Strain | MIC (μg/ml) fora: |
||||
---|---|---|---|---|---|
AMK | KAN | GEM | TOB | SPT | |
KJ | 1,024 | 256 | 1,024 | 256 | 4,096 |
KJΔHtpX | 512 | 64 | 256 | 128 | 4,096 |
KJΔHtpX(pHtpX) | 1,024 | 512 | 1,024 | 256 | 4,096 |
KJΔClpP | 256 | 64 | 128 | 64 | 4,096 |
KJΔClpP(pClpP) | 512 | 128 | 512 | 256 | 4,096 |
KJΔClpA | 64 | 32 | 64 | 32 | 4,096 |
KJΔClpA(pClpA) | 128 | 32 | 128 | 128 | 4,096 |
KJΔClpS | 512 | 64 | 128 | 128 | 4,096 |
KJΔClpS(pClpS) | 1,024 | 512 | 512 | 256 | 4,096 |
KJΔClpSΔHtpX | 256 | 32 | 128 | 64 | 4,096 |
KJΔClpPΔHtpX | 512 | 128 | 256 | 128 | 4,096 |
KJΔClpAΔHtpX | 16 | 4 | 4 | 8 | 4,096 |
KJΔYZ | 8 | 8 | 8 | 16 | 4,096 |
KJΔYZΔClpAΔHtpX | 8 | 2 | 2 | 8 | 4,096 |
AMK, amikacin; GEN, gentamicin; KAN, kanamycin; TOB, tobramycin; SPT, spectinomycin.
ClpP is structured as a self-compartmentalized protease, and it requires association to AAA-positive (AAA+) ATPases (ClpA or ClpX) to efficiently process the defective cytoplasmic proteins. The type of AAA+ ATPase determines the substrate specificity of the barrel-like proteolytic complex. The upregulation of clpA was more apparent than that of clpX in response to kanamycin exposure (Fig. 1), and the AG resistance compromise in the clpA mutant was notable (Table 2), suggesting that the ClpA protein, rather than the ClpX protein, may specify the AG-mediated defective proteins. In addition, ClpA proteins can function as independent molecular chaperones even in the absence of ClpP (17), which provides a reasonable explanation why the clpA mutant (KJΔClpA) was more susceptible to AG than was the clpP mutant (KJΔClpP) (Table 2). Distinct from the role of ClpA in the degradation of cytoplasmic defective proteins, HtpX is a membrane-localized proteolytic system. Mutations in membrane proteases leading to increased susceptibility to AG have been reported, such as the FtsH of Pseudomonas aeruginosa (7, 14). Of all the protease mutants surveyed, KJΔClpAΔHtpX displayed the most significant compromise in AG resistance, indicating that ClpA and HtpX are critical cytoplasmic and membrane-bound proteases, respectively, for alleviating AG-mediated stress in S. maltophilia.

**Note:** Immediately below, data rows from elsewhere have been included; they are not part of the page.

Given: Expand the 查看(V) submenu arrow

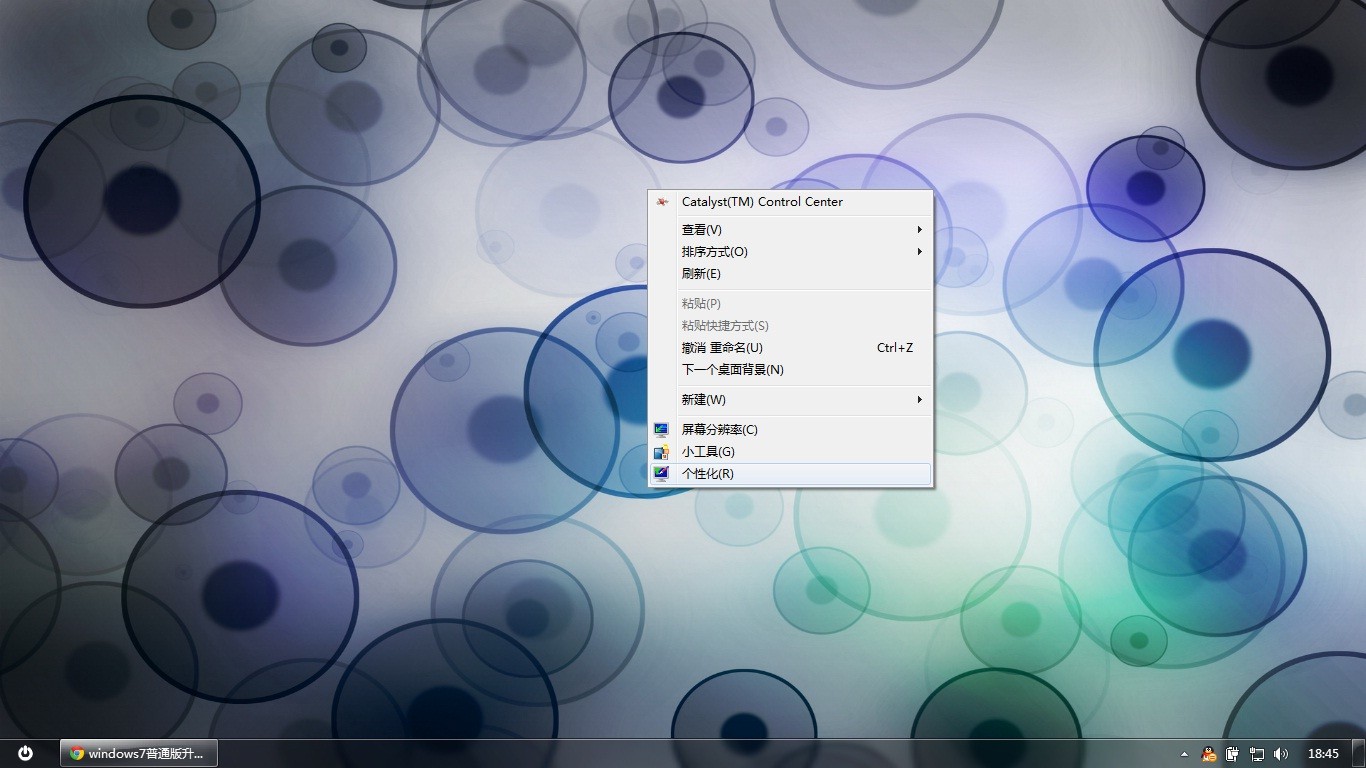Looking at the screenshot, I should (919, 230).
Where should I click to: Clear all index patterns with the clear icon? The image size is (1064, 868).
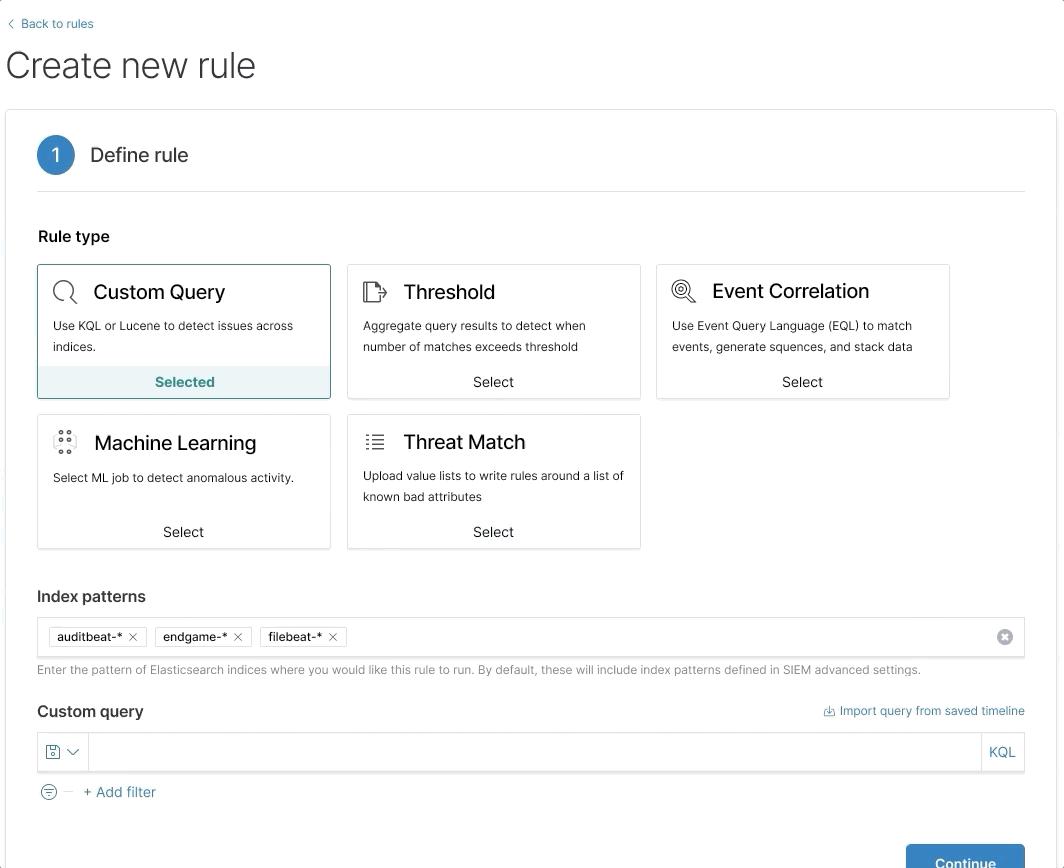(1005, 636)
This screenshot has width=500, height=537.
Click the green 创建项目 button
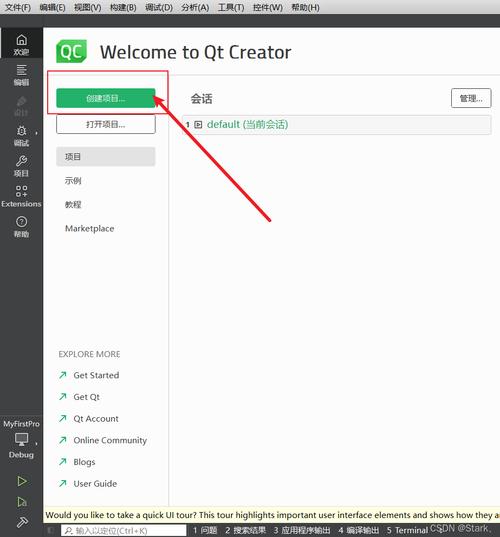pos(106,98)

The linkage between protease-mediated and SmeYZ efflux pump-mediated AG resistance.
S. maltophilia KJ is a clinical isolate of high resistance to AG (18) (Table 2). The SmeYZ efflux pump has been identified as the main determinant of AG resistance in S. maltophilia KJ (18). To determine whether the decreased AG resistance of KJΔClpAΔHtpX is related to the SmeYZ pump, its expression, with or without kanamycin treatment, was comparatively determined in wild-type KJ and KJΔClpAΔHtpX strains by qRT-PCR. The smeZ transcripts were comparable in both strains, regardless of the presence of kanamycin. This observation suggested that protease system-mediated and SmeYZ pump-mediated AG resistance could have an additive effect. As a further test, a KJΔYZΔClpAΔHtpX mutant was constructed. To our surprise, the KJΔClpAΔHtpX, and KJΔYZΔClpAΔHtpX strains had comparable AG susceptibilities. The differences in AG susceptibility among them were not obvious enough to support the occurrence of an additive effect between protease system-mediated and SmeYZ-mediated AG resistance (Table 2).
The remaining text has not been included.